Traces

If you are using Istio or Linkerd as a Service Mesh, these technologies automatically generate certain correlation headers when HTTP calls are routed through the Service Mesh data plane proxies. We already have investigated Istio’s standard tracing , whereas Linkerd’s tracing first requires specific configuration and thus had not been investigated so far.

Here we will cover traces independently of any Service Mesh, to showcase the possibilities. We will employ Jaeger for this, a CNCF graduated project that has already been set up in our cluster (yes, both Linkerd and Istio brought their own integrated Jaeger instance already, but let’s roll our own here to showcase handling from scratch). The CNCF refers to a generic OpenTracing incubating project working towards creating more standardized APIs and instrumentation for distributed tracing as well, and incidentally Jaeger is already compatible to OpenTracing, and of course several other contenders - Open Source or commercial - are available.

The OpenTracing project has been archived on January 31, 2022. Archiving OpenTracing has always been the intention of the project maintainers following the merger of OpenTracing and OpenCensus into OpenTelemetry . To migrate OpenTracing to OpenTelemetry, follow the documentation Migrating from OpenTracing .

Tip

Here we now start to delve deeper in the Ocelot-specific way of retrieving traces, using a custom Java agent for todoui/todobackend. For a more generic way of doing this you might want to skip this subchapter and continue with OpenTelemetry instead.

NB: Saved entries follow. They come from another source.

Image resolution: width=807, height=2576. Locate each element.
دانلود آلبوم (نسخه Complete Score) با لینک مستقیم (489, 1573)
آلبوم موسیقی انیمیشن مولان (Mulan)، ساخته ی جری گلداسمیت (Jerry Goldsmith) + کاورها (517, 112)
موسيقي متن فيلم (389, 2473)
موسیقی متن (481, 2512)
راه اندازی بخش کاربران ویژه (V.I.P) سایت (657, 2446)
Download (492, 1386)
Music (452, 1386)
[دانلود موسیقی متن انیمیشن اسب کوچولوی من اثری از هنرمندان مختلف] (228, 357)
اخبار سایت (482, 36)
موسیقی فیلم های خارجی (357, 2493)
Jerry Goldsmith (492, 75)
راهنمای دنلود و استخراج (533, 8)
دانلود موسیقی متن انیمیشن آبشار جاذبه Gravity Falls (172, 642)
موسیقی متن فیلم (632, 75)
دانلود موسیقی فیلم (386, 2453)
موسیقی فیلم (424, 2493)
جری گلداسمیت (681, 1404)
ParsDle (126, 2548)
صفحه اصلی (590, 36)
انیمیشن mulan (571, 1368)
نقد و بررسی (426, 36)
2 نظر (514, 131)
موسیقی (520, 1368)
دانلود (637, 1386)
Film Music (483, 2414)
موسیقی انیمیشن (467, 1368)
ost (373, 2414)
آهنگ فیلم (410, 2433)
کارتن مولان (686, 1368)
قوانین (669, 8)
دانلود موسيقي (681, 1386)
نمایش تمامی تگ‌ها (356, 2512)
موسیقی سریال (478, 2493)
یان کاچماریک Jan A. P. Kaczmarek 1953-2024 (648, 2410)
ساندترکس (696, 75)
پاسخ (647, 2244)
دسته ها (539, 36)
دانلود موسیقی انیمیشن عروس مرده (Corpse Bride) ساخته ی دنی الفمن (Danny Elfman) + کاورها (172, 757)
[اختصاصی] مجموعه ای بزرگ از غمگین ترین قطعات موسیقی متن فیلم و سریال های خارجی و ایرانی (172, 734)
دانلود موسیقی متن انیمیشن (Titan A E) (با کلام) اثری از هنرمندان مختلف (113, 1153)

Jaeger, however, only provides the framework for collecting, storing and analyzing traces, whereas the parts of such a trace each must be generated and transmitted by a separate sampling agent on the client side. For that we will rely once more on Novatec’s inspectIT Ocelot that we had already used in the previous subchapter.

Setup instructions

Stated here just for reference, so don’t execute any of these by yourselves.

Source: [Getting Started][jaeger-getting-started].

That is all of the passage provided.